If superspreading had been completely controlled, almost two-thirds of the infections might have been prevented, scientists said.
More than 28,000 confirmed, probable and suspected cases of Ebola were reported in West Africa during the outbreak, including more than 11,000 deaths, according to the World Health Organization.
Researchers at Princeton University and Oregon State University conducted a retrospective analysis of the timing and location of 200 community burials between October 2014 and March 2015 in the urban areas around Freetown, the capital of Sierra Leone.
Using a mathematical model, they reconstructed the transmission network to see what proportion of cases were caused by superspreaders. They estimated that about 3 percent of the people infected were ultimately responsible for infecting about 61 percent of cases.
“It’s similar to looking at a blood spatter pattern and figuring out where the shooter was standing,” said Benjamin Dalziel, an assistant professor of population biology at Oregon State University and a co-author of the study.
Based on the evidence of disease transmission, that pattern — a small number of individuals responsible for the majority of infections — also holds true in Guinea and Liberia, the other two countries hit hardest by Ebola, Dalziel said.
“Superspreading was more important in driving the epidemic than we realized,” he said.
Superspreaders of Ebola tended to be children younger than 15 or adults between 40 and 55 years old, he said. They were based in the community rather than in health-care facilities, and they continued to spread the disease after many of the people first infected were already in treatment centers, where transmission was much better controlled.
Older adults were probably caring for the children. These caregivers were also more likely to be in charge of organizing large funerals, Dalziel said. Researchers said their findings about the importance of superspreaders were conservative because they focused only on people who had been buried safely.

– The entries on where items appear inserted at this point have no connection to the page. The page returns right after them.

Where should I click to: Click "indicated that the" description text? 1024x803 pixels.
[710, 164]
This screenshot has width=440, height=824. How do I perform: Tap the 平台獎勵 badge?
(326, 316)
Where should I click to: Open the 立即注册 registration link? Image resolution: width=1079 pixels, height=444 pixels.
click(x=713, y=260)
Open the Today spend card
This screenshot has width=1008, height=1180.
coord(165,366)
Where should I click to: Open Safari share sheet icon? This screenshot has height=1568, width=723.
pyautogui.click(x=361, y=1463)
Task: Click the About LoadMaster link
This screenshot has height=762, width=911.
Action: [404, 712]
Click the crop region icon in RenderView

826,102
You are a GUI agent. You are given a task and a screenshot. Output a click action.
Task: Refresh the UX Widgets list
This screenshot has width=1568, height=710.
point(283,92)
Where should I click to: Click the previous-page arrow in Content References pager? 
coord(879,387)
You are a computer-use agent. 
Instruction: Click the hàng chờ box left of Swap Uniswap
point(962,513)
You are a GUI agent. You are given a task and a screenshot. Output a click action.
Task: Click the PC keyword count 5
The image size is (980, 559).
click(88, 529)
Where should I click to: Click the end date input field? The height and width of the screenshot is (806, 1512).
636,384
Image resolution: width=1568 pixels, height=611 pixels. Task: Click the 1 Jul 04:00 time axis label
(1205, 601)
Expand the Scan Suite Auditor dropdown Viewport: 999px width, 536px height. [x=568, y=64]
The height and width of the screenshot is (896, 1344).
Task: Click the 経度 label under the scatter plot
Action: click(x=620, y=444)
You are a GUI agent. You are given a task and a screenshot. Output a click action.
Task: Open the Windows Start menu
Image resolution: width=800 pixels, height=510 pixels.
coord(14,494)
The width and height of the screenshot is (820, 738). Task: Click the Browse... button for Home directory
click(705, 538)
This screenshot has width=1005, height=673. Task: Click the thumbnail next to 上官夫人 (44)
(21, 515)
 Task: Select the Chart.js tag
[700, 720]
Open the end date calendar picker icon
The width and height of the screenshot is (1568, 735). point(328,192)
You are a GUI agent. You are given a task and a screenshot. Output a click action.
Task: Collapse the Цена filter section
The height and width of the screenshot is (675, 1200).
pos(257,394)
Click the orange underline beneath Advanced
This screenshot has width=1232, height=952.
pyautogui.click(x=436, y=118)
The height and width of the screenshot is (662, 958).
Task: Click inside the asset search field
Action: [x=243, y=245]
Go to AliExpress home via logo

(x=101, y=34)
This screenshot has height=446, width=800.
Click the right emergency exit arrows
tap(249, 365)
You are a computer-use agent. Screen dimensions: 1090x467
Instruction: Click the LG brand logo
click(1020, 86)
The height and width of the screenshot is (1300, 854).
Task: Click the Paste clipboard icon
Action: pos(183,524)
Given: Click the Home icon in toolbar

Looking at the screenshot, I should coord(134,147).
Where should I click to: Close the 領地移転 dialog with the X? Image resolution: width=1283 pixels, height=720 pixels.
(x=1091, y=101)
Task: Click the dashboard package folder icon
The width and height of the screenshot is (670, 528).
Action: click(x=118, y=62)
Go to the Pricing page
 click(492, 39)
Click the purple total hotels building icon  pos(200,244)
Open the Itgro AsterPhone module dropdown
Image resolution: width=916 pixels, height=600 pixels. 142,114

Ebola spreads primarily through contact with bodily fluids. During the epidemic, superspreaders were cited in numerous news stories about Ebola’s spread. Often, transmission occurred during caregiving at home and during funeral preparations, especially washing and touching the bodies of loved ones.
Researchers said the study provided a new statistical framework that allowed scientists to measure how important superspreaders were in fueling the epidemic. In the future, public health officials should consider asking: “What are the scenarios where superspreading might occur?” Dalziel said. That question might help tailor better methods of controlling an outbreak, he said.
Superspreaders have played a role in the spread of several other infectious diseases. During the 2002-2003 outbreak of severe acute respiratory syndrome, or SARS, superspreading was considered one of the most notable features of the outbreak.
In one such event in Hong Kong, a 26-year-old man who was admitted to a hospital for treatment infected 156 people, including hospital staff, patients and visitors.
A single superspreader in a busy hospital emergency department also spread MERS, Middle East respiratory syndrome, to 82 people in just three days in May 2015 during an outbreak of the virus in South Korea.
The “index patient” was a 68-year-old man who had been to Bahrain, the United Arab Emirates, Saudi Arabia and Qatar before returning to South Korea.
MERS first emerged in humans in 2012 and has been spreading in Saudi Arabia and neighboring countries since then. It is caused by a coronavirus from the same family as SARS. The disease, in which patients develop acute respiratory illness with fever, coughing and breathing problems, has spread to 27 countries and killed up to 40 percent of those infected.